Exploring the Upper Limits of Text-Based Collaborative Filtering Using Large Language Models: Discoveries and Insights

Ruyu Li,Wenhao Deng,Yu Cheng,Zheng Yuan,Jiaqi Zhang,Fajie Yuan
2023-05-19
Abstract:Text-based collaborative filtering (TCF) has become the mainstream approach for text and news recommendation, utilizing text encoders, also known as language models (LMs), to represent items. However, existing TCF models primarily focus on using small or medium-sized LMs. It remains uncertain what impact replacing the item encoder with one of the largest and most powerful LMs, such as the 175-billion parameter GPT-3 model, would have on recommendation performance. Can we expect unprecedented results? To this end, we conduct an extensive series of experiments aimed at exploring the performance limits of the TCF paradigm. Specifically, we increase the size of item encoders from one hundred million to one hundred billion to reveal the scaling limits of the TCF paradigm. We then examine whether these extremely large LMs could enable a universal item representation for the recommendation task. Furthermore, we compare the performance of the TCF paradigm utilizing the most powerful LMs to the currently dominant ID embedding-based paradigm and investigate the transferability of this TCF paradigm. Finally, we compare TCF with the recently popularized prompt-based recommendation using ChatGPT. Our research findings have not only yielded positive results but also uncovered some surprising and previously unknown negative outcomes, which can inspire deeper reflection and innovative thinking regarding text-based recommender systems. Codes and datasets will be released for further research.
Information Retrieval
What problem does this paper attempt to address?

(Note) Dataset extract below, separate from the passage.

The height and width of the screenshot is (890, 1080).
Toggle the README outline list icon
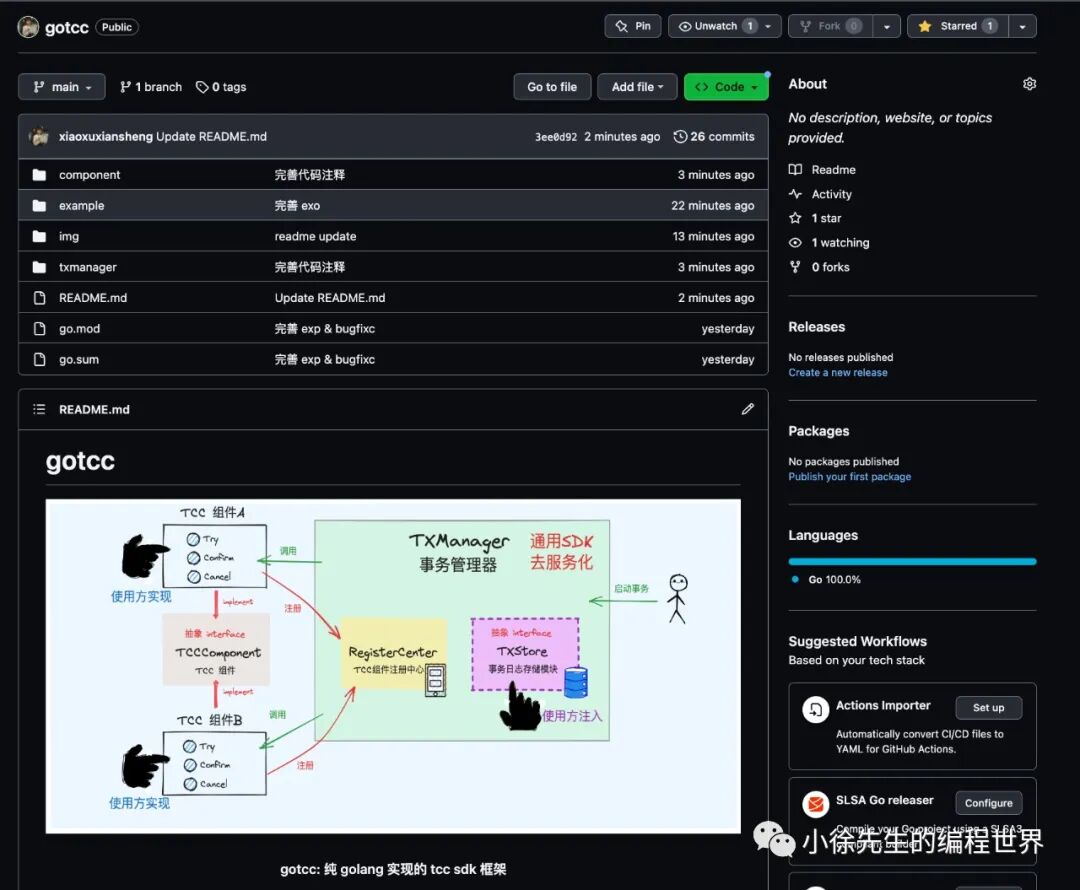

### Problems the Paper Attempts to Solve This paper attempts to explore the performance ceiling of Text-based Collaborative Filtering (TCF) when using Large Language Models (LLMs) as text encoders. Specifically, the paper focuses on the following key issues: 1. **Performance Response and Scale Expansion**: - What is the impact of increasing the scale of the text encoder (from 100 million to 10 billion parameters) on the performance of the recommendation system? Can the performance limit be reached at the 10 billion parameter level? - Can the GPT-3 model with 17.5 billion parameters generate general-purpose text representations when used as a text encoder? 2. **Generality of Ultra-Large Language Models**: - Can ultra-large language models (such as the 17.5 billion parameter GPT-3) generate general-purpose text representations suitable for recommendation tasks? 3. **Comparison with ID Embedding Models**: - Can the TCF model using a 17.5 billion parameter LM as a text encoder easily surpass ID-based embedding recommendation models (IDCF), especially in popular item recommendation tasks? 4. **Cross-Domain Recommendation Capability**: - Is the TCF paradigm close to a universal recommendation model? Specifically, what is its cross-domain recommendation capability when using a 17.5 billion parameter text encoder? 5. **Comparison with Prompt Engineering-Based Recommendation Methods**: - Can the recently popular ChatGPT-based recommendation method (ChatGPT4Rec) surpass the traditional TCF paradigm in typical recommendation settings? Through these research questions, the paper aims to explore the potential and limitations of the TCF paradigm when using ultra-large language models and provide guidance for future recommendation system research.